4. If $w=1$, the computation ends with $\pm v$ as the square root.
5. Find the smallest value of $k$ such that $w^{2^k}\equiv 1\,\pmod m$.
6. Set $d \leftarrow y^{2^{r-k-1}} \bmod m$, $y \leftarrow d^2\,\bmod m$, $r \leftarrow k$, $v \leftarrow dv\,\bmod m$, $w \leftarrow wy\,\bmod m$.
7. Go to step 4.

### Example 1

Find the square root of 58 modulo 101.

First of all we check that the modulus 101 is prime. Then we find that it is congruent to 5 mod 8.

Now we compute $58^{(101-1)/2} \bmod 101 = 1$ so there are two square roots to be computed.

$v = (2*58)^{(101-5)/8} \bmod 101 = 15^{12} \bmod 101 = 88$

$i = 2*58*88^2 \bmod 101 = 10$

Notice that $i*i \equiv -1 \,\pmod {101}$

$r = 58*88*(10-1) \bmod 101 = 82$

So the modular square roots are 82 and its negative 19, which can be easily verified: $82*82 \equiv 58 \,\pmod {101}$, $19*19 \equiv 58 \,\pmod {101}$.

### Example 2

Find the square root of 111 modulo 113.

First of all we check that the modulus 113 is prime. Then we find that it is congruent to 1 mod 8.

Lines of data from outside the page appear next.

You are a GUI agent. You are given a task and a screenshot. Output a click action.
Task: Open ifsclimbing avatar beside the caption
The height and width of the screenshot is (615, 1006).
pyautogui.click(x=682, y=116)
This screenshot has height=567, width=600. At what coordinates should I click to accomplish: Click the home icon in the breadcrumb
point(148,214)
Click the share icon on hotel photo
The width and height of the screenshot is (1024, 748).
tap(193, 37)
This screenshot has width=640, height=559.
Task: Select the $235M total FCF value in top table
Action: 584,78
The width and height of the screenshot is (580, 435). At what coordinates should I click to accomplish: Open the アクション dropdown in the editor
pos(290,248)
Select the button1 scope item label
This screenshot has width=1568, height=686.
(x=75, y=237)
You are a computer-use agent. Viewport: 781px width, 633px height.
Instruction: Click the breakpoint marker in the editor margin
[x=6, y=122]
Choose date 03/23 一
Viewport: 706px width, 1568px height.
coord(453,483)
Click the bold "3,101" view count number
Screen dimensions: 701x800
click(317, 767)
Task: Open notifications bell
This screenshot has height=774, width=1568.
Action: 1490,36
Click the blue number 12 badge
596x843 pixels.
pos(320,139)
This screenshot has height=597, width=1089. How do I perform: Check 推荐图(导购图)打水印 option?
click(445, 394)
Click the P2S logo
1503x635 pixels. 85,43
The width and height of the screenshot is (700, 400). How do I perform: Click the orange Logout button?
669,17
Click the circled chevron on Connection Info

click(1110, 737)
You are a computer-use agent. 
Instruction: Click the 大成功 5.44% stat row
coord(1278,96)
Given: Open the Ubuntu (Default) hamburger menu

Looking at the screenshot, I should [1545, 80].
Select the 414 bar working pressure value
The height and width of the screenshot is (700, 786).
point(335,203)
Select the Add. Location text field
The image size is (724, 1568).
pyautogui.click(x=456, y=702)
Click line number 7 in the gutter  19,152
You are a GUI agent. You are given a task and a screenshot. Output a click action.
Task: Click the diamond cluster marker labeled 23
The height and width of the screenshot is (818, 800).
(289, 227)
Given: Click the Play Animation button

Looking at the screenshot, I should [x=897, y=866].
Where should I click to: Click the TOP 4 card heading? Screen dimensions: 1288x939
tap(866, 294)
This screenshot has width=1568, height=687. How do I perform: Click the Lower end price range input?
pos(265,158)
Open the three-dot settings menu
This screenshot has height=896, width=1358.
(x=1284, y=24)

Now we compute $111^{(113-1)/2} \bmod 113 = 1$ so there are two square roots to be computed.

• Step 1: $e = 4$, $q = 7$.
• Step 2: $x = 2$, $z = 2^7 \bmod 113 = 15$, $z^{2^3} \bmod 113 = 1$, so we have to repeat step 2.
• Step 2: $x = 3$, $z = 3^7 \bmod 113 = 40$, $z^{2^3} \bmod 113 = 112$.
• Step 3: $y = 40$, $r = 4$, $x = 111^{(7-1)/2} \bmod 113 = 105$, $v = 111*105 \bmod 113 = 16$, $w = 16*105 \bmod 113 = 98$.
• Step 4: $w$ is not equal to 1 so the computation continues.
• Step 5: $k = 2$
• Step 6: $d = 40^{2^{4-2-1}} \bmod 113 = 18$, $y = 18^2 \bmod 113 = 98$, $r = 2$, $v = 18*16 \bmod 113 = 62$, $w = 98*98 \bmod 113 = 112$.
• Step 4: $w$ is not equal to 1 so the computation continues.
• Step 5: $k = 1$
• Step 6: $d = 98^{2^{2-1-1}} \bmod 113 = 98$, $y = 98^2 \bmod 113 = 112$, $r = 1$, $v = 98*62 \bmod 113 = 87$, $w = 112*112 \bmod 113 = 1$.
• Step 4: $w = 1$, so the square root is $\pm v = \pm 87$.

So the modular square roots are 87 and its negative 26, which can be easily verified: $87*87 \equiv 111 \,\pmod {113}$, $26*26 \equiv 111 \,\pmod {113}$.